_Required tasks_.
- A) Print the part of the passage on nervous system data from "Solving this bottleneck" up to and including "accelerating iteration cycles.".
- B) Name every application domain that the passage on nervous system data says has remained comparatively stagnant.

_Text for analysis_.

Several converging developments make this an unusually timely moment to address this bottleneck. First, advances in multimodal AI now enable learning from heterogeneous and partially aligned data sources, a capability that was largely out of reach just a few years ago. Second, the rapid proliferation of wearable sensors and stimulation devices has made it significantly easier to collect peripheral nervous system data at scale. Third, there is growing momentum around embodied AI and human–machine integration, increasing the demand for models that operate directly on the body rather than solely on text or images. Finally, progress in key application domains—such as haptics, prosthetics, and neuromodulation—has remained comparatively stagnant, suggesting that the limiting factor is no longer hardware innovation alone, but the absence of a shared data substrate to support cumulative advances.

6. Broader Impact

Solving this bottleneck would not simply add another dataset to the field—it would change the way progress is made. A shared, multimodal nervous system data substrate would enable the emergence of reusable models for human–AI interaction, analogous to how pretrained models reshaped vision and language. Instead of rebuilding systems from scratch for each study, lab, or device, researchers could build on top of learned representations of the human body—its signals, responses, and adaptations—dramatically lowering the barrier to entry and accelerating iteration cycles.

_Data section_.

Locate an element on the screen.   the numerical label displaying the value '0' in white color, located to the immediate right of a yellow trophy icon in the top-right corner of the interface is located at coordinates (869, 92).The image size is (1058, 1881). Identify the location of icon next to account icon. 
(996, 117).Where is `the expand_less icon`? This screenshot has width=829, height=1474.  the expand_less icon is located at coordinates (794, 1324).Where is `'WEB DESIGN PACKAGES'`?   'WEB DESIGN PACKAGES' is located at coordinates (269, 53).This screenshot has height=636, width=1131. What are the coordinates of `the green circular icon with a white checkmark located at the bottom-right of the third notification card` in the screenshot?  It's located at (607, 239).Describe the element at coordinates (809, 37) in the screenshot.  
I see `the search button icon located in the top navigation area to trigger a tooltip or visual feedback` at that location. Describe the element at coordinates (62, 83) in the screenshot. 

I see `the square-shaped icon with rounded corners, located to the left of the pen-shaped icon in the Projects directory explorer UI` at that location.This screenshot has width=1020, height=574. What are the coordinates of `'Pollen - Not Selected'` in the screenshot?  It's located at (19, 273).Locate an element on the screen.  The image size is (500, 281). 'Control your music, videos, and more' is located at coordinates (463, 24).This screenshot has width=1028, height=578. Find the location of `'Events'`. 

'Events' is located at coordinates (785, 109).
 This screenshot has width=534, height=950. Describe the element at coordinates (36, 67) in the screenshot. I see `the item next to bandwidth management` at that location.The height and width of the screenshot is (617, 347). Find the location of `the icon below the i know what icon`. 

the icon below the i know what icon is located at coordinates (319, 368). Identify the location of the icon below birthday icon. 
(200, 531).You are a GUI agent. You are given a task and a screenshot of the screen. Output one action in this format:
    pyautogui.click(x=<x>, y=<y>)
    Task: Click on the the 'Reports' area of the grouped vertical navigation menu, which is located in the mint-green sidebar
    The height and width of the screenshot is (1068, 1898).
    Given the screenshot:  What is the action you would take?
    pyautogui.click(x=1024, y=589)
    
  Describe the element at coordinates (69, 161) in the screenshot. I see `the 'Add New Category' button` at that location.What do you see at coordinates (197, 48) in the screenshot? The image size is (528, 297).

_Answers in order_.
- A)
Solving this bottleneck would not simply add another dataset to the field—it would change the way progress is made. A shared, multimodal nervous system data substrate would enable the emergence of reusable models for human–AI interaction, analogous to how pretrained models reshaped vision and language. Instead of rebuilding systems from scratch for each study, lab, or device, researchers could build on top of learned representations of the human body—its signals, responses, and adaptations—dramatically lowering the barrier to entry and accelerating iteration cycles.

- B) Haptics, prosthetics, neuromodulation